Britons don't do loyalty or fidelity as much nowadays. They do adultery better. Although Prince Charles was her favourite grandson - she chose him to accompany her in her carriage on her 100th birthday - she was deeply dismayed when his marriage to Diana ended in divorce and when he was found to be carrying on with Camilla, herself a divorcee.

Some might say that Charles should have listened more carefully to his grandmother's moral certainties. Diana didn't think so, referring to her as the "chief leper in the leper colony".

And it was the Queen Mother, convinced in her certainties from another era, who steered her daughter Margaret away from a relationship with Group-Captain Peter Townsend because he was divorced. Margaret never again found personal happiness.

We all now know enough about the lives of Charles, Camilla, Fergie, Edward, Sophie and so on to write our own soap opera scripts for them. We even know that Her Majesty the Queen shares her bath with a yellow plastic duck.
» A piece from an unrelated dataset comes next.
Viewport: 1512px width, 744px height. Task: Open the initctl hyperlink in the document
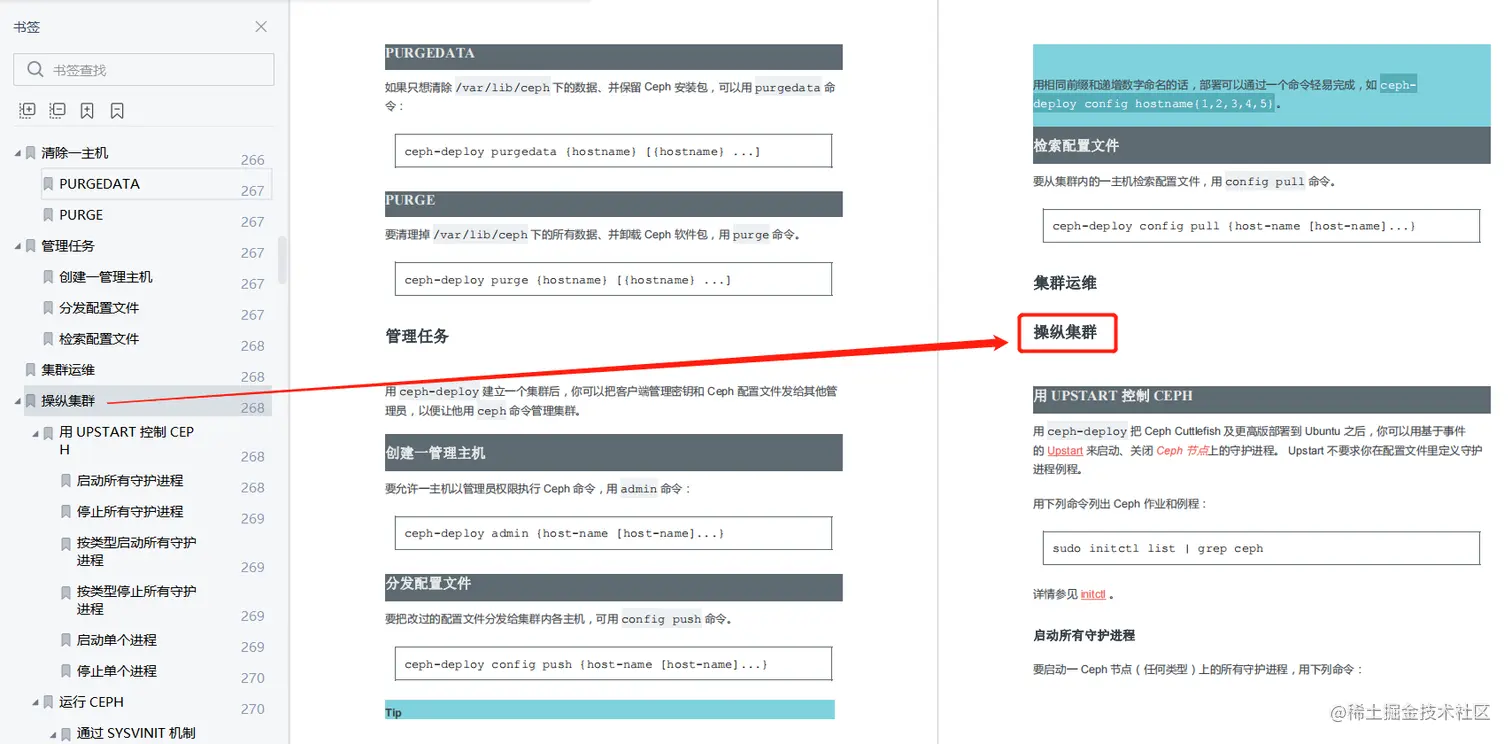point(1093,593)
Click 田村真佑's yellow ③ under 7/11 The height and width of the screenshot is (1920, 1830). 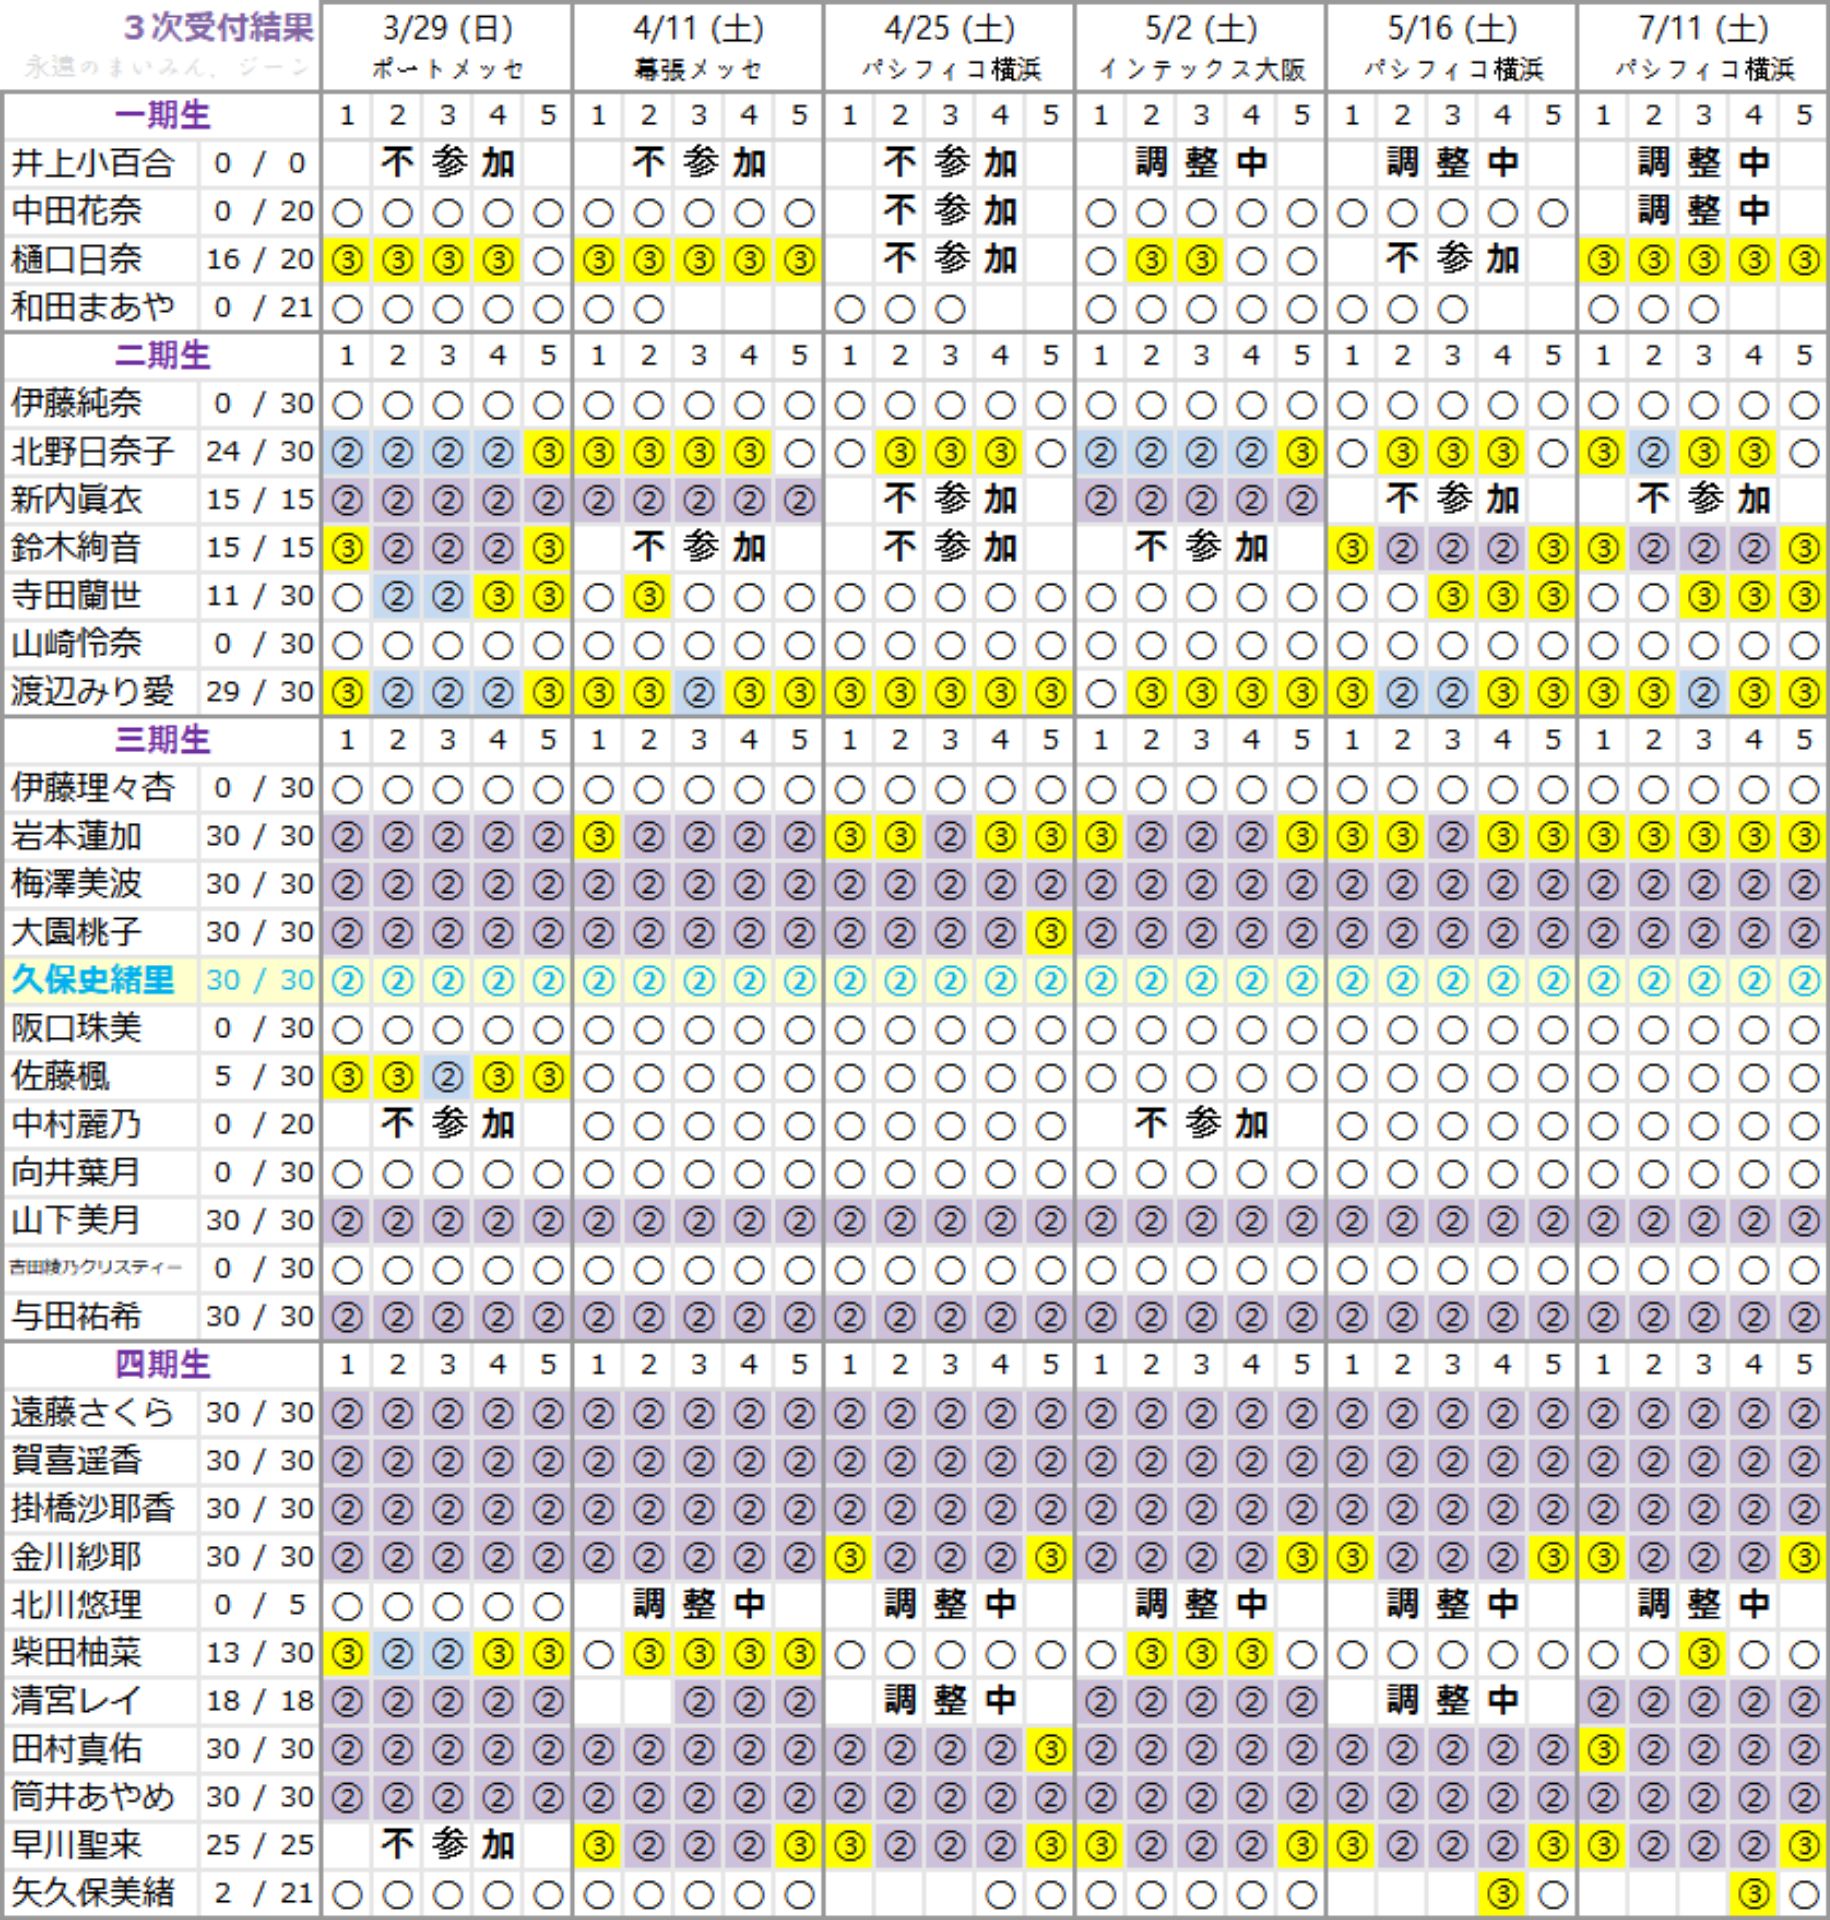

But we knew the Queen Mother largely by her official title. Sometimes, it was shortened affectionately to the Queen Mum, but never was she referred to by her first name. She was the last of the Royal Family to retain her deference.

Hers was a very different kind of royalty to that practised nowadays. She did one newspaper interview in 1922, was criticised by George V for it and immediately shut up. All we've seen of her since has been a hat, a veil, a frock, a smile and a wave - always posed professionally for the photographers - but nothing more. No tittle-tattle, no briefing aides, no selective leaks.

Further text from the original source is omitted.